If your baby slept through the night at 6 weeks because you put them down “sleepy but awake” and they just fell asleep on their own, please – please – do not tell me how to get my 3 year old to sleep through the night in her own bed. Just don’t. If “putting her down sleepy but awake” worked I would have done that 3 years ago.
The delivery! How you deliver the advice can make or break it. Firstly avoid the word “Should”. “Should”ing on people isn’t cool.
How I usually give advice is just like this…..
Like that sentence right above there.
Instead of saying “You should do *this*” try wording your advice as:
“If I was in that situation I would do *this*” Or “I have done is *this* and the result was *that*”
You can also be helpful, and less personal, to say something like “I read a book/article about that and *this* is what it suggested.” Even if you are qualified in your own experiences, it can be a good idea to back yourself up with an actual expert. If possible be specific about your source, so if they like your advice they can read that book, or find that article later.
Though having an “expert” on your side does not mean you can forget all of the above steps. Like the time my mother in law told me to stop breastfeeding because apparently her doctor said “breast milk has nothing in it after one year.” That advice failed Steps 1 through 5 – even IF her doctor did actually say that (also, that means her doctor is an idiot).
This is a bonus step, that should be used whether or not you actually give the advice you’re itching to share.
Offer them empathy.
Empathy is free and often so much more helpful than advice.

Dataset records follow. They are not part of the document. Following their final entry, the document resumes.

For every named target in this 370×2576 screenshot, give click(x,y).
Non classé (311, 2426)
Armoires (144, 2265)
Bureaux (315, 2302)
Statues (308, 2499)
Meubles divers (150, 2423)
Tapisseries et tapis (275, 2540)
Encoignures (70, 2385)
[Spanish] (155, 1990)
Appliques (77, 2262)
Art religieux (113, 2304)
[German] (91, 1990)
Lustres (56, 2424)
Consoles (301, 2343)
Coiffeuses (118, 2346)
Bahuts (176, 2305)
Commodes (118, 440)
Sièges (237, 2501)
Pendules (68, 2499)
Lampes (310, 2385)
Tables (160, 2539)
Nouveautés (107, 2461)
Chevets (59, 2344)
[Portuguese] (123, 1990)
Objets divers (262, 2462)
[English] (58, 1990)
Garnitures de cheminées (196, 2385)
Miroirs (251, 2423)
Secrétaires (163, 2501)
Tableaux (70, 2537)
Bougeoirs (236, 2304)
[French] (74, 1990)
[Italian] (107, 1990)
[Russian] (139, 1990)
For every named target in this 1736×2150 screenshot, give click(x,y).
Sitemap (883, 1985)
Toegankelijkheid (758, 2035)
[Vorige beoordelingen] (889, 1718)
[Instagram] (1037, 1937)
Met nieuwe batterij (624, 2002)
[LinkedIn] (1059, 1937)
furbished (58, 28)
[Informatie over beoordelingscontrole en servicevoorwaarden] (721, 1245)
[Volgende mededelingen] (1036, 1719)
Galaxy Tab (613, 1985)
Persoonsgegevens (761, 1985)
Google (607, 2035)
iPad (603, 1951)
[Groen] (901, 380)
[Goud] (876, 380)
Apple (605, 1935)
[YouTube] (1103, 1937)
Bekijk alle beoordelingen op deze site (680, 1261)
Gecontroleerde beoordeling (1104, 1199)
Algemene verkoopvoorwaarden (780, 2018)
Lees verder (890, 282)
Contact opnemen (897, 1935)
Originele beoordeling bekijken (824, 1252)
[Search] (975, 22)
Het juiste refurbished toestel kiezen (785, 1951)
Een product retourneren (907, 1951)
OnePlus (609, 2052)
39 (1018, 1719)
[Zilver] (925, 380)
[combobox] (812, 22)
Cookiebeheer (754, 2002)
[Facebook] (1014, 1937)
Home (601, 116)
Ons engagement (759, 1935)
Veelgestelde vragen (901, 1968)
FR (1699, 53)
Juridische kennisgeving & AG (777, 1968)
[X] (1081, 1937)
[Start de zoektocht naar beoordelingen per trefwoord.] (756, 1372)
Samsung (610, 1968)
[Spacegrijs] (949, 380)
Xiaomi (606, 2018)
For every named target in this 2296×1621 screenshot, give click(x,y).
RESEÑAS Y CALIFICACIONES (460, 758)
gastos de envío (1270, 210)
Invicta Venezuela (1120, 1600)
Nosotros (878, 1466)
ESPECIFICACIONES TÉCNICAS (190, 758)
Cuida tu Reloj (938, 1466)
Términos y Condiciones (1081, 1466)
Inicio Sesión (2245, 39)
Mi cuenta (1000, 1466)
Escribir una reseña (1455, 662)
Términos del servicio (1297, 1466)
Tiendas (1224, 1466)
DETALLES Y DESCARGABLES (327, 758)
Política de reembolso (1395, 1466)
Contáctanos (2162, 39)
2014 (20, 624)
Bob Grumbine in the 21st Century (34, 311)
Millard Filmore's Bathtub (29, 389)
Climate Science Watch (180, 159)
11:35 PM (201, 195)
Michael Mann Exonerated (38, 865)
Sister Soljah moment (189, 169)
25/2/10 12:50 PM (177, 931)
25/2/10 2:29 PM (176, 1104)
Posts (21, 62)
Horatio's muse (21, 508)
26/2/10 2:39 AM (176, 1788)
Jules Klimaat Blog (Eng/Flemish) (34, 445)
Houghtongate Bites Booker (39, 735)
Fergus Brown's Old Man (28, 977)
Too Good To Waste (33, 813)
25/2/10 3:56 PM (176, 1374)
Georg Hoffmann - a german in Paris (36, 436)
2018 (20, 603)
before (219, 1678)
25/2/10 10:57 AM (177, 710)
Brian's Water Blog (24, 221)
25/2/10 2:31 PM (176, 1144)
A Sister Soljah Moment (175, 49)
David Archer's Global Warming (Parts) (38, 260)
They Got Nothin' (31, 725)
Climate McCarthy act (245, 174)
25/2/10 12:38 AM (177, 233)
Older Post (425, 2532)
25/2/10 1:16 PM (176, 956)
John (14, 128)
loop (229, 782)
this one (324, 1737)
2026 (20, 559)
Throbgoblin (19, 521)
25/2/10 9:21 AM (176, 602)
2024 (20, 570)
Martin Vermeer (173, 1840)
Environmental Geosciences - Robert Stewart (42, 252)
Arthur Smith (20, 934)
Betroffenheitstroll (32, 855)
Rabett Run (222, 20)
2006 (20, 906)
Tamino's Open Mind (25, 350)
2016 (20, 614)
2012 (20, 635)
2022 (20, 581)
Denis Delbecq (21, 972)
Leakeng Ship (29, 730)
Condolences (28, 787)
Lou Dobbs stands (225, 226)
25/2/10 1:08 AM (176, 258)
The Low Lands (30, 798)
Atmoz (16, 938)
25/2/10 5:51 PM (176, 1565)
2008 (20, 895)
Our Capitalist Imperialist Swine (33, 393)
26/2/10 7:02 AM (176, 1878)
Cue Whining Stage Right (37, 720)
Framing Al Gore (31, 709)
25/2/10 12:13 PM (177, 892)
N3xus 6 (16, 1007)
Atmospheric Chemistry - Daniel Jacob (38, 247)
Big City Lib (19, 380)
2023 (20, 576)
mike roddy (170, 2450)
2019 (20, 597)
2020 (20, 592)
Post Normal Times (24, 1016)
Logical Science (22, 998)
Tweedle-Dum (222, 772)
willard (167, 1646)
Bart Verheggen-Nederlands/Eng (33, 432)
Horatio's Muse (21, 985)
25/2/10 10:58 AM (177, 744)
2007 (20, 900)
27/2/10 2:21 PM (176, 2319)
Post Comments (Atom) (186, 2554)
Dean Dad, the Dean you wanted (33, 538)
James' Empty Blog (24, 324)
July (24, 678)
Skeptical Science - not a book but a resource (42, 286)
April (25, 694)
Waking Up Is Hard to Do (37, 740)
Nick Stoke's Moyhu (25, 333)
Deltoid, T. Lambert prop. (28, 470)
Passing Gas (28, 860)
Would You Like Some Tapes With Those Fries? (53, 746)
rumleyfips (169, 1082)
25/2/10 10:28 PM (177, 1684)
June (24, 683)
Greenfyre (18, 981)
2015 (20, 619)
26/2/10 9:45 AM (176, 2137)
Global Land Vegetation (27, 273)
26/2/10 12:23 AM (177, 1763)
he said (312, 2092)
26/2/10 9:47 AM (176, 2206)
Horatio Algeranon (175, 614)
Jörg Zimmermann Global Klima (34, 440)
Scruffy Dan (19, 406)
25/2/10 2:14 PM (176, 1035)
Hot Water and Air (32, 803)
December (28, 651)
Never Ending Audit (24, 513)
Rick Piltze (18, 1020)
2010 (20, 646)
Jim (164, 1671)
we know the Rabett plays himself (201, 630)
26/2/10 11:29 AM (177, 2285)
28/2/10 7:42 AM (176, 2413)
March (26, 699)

Empathy can also be hard, and a little scary, and not to be confused with sympathy. My advice is, if you’re not sure about the difference between empathy and sympathy, or how to offer empathy, watch this video below.
*Disclaimer* If they or their child, is at immediate risk of harm, definitely say something. But you want to be very very sure about this one. For example if someone posts a picture on Facebook of their baby in an incorrectly fitted car seat, go ahead and let them know that it’s unsafe and how to correct it. Still be polite about it, but sometimes something needs to be said, because some people just don’t know what they just don’t know.
But if you’re not sure, it’s better to say nothing – or at least ask someone why they are doing what they are doing to get some more insight about what is really going on – like the lovely older couple who approached me in the supermarket to tell me that my baby carrier would do “irreparable damage” to my baby’s brain, because the back of the carrier didn’t go up over her head. She was sitting up at that age, so there was no concern with her head control, also having a baby’s head inside a carrier is a suffocation risk, so I was carrying my baby was perfectly safe and appropriate for her age. I appreciate they were concerned, but they also had no idea what they were talking about – if they’d asked me about the carrier first I would have happily told them ALL about it.